RightsCon Toronto 2018

We aim this session to start a conversation that is missing among many of the people who have set up anonymous online whistleblowing platforms to receive leaks: how can we verify leaks received? The issues we will discuss are the following:
- How can one make sure that the leak received is legitimate instead of an attempt from 'enemies' to discredit the work of the organization?
- How can we detect 'enemies' potential traps who may upload wrong information in the hope that we will use that wrong information or publish it, and then report the error to the media?
- How to verify and check the accuracy of the information that is provided as a leak?
- How can we ensure that the informant, who generally wants to keep his or her anonymity for valid reasons, does not have malicious intentions?
- How does one filter out the irrelevant, false or insufficient information from a leak?
- Is there software or are there tools that help one process the information from a leak?

We invite to this discussion all people with experience in the implementation and use of whistleblower submission portals and with the knowledge and capacity necessary to analyze leaks, such as software developers, activists, academics and journalists. We welcome them to share tips and relate their experiences:
- People representing non-profit organizations and other activists who have experience in receiving sensitive information from informants, plaintiffs, witnesses, and other persons in a similar role, and of analyzing leaks and being in contact with informants.
- Software developers who have experience building a whistleblowing platform like SecureDrop and GlobaLeaks;
- Journalists and news media organizations who receive information from informants using a whistleblowing portal and have the experience in dealing with leaks and informants; and
- Academics who have experience in compiling information about data breaches in the private sector, especially the ones who have had experience with information received through whistleblower submission portals.

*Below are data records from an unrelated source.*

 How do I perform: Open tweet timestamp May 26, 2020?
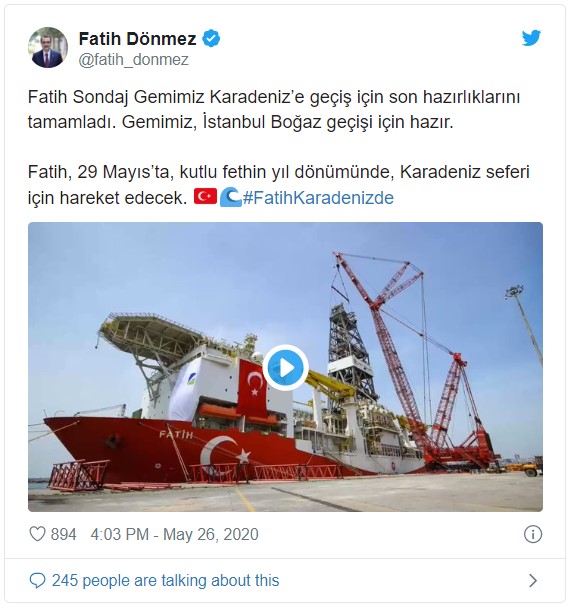(x=175, y=535)
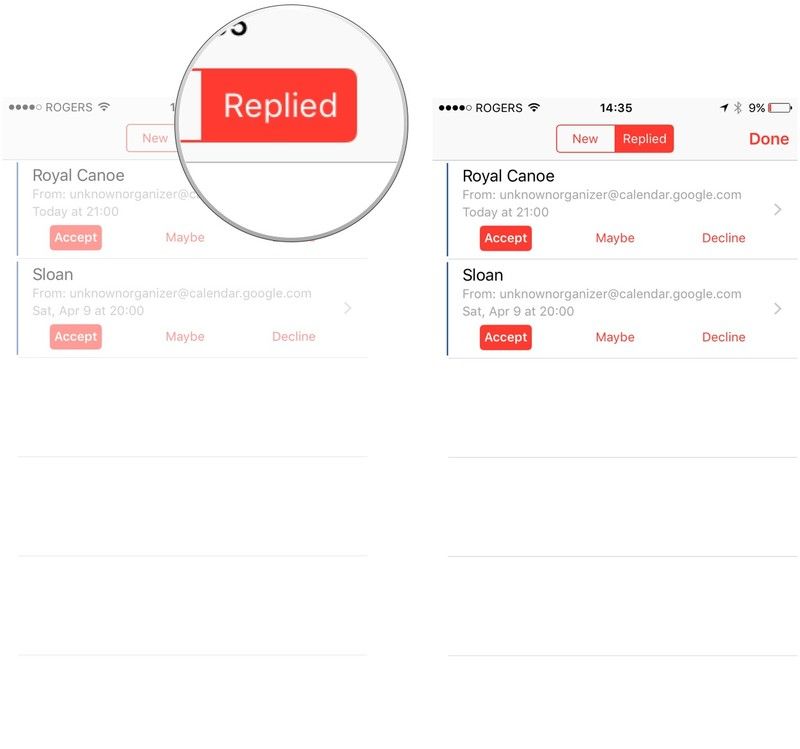The height and width of the screenshot is (749, 800).
Task: Decline the Sloan invitation on the dimmed left phone
Action: 293,337
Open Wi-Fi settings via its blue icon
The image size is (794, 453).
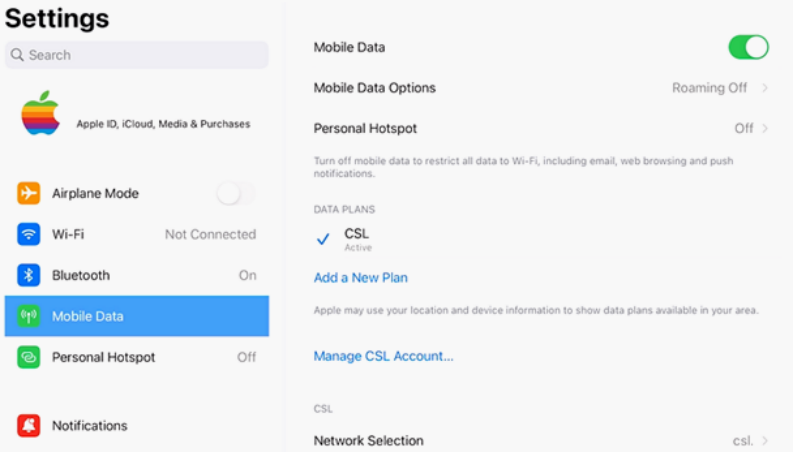click(28, 234)
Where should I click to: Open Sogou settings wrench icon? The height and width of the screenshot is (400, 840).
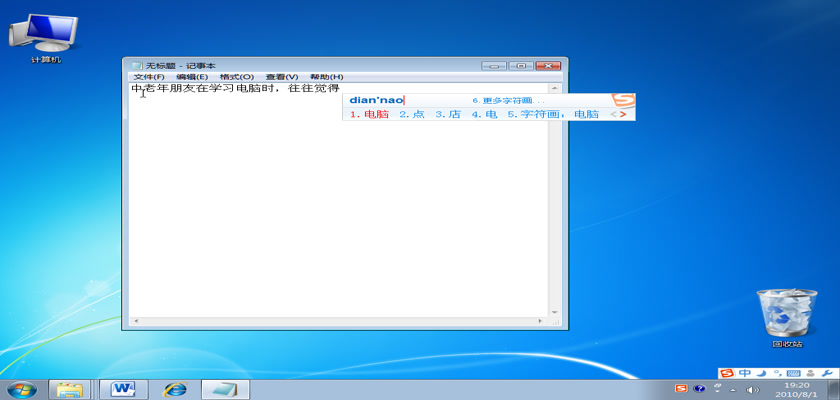tap(826, 373)
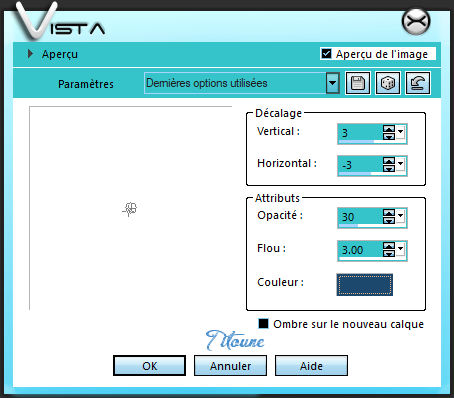Open the Dernières options utilisées preset dropdown
454x398 pixels.
[332, 83]
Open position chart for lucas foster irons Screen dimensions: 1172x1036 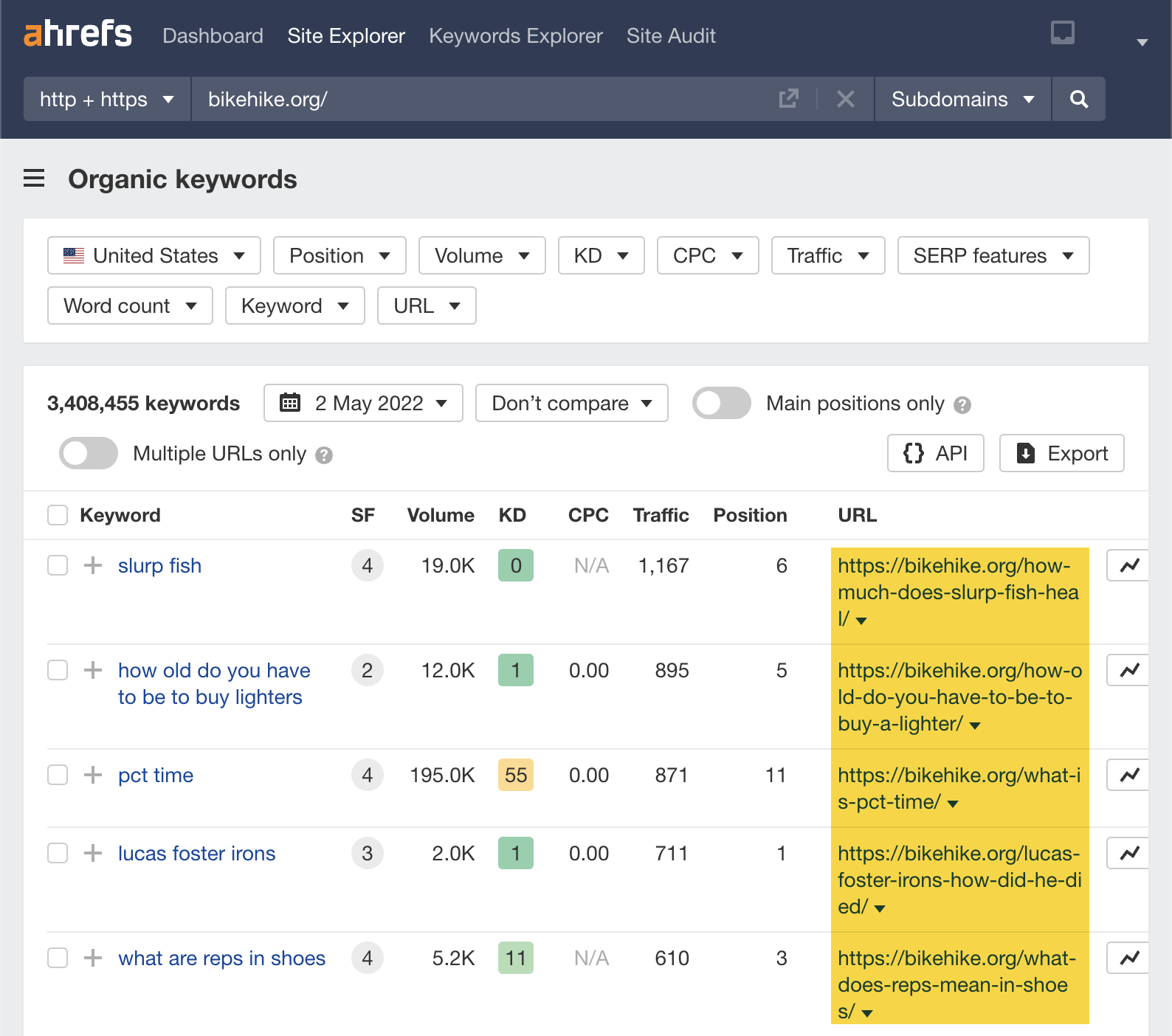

As a goal of this session, we aim at fostering the creation of a working group that would work on improving a methodology that would be useful for all people responsible for receiving leaks and administering an online whistleblowing platform.

Structure of the session:

1. We will first introduce the audience to the whistleblowing portal that we have established earlier this year, one which aim is to receive leaks about data breaches that companies have not notified to the people affected by them.
2. Then we will share the experience that we have developed analyzing leaks and making sure they are valid ones and other implementation challenges.
3. More importantly, we will invite some of the people going to RightsCon who have experience and knowledge about such platforms to share their own story and the methodology they have developed to filter out legitimate leaks from illegitimate ones and verify information.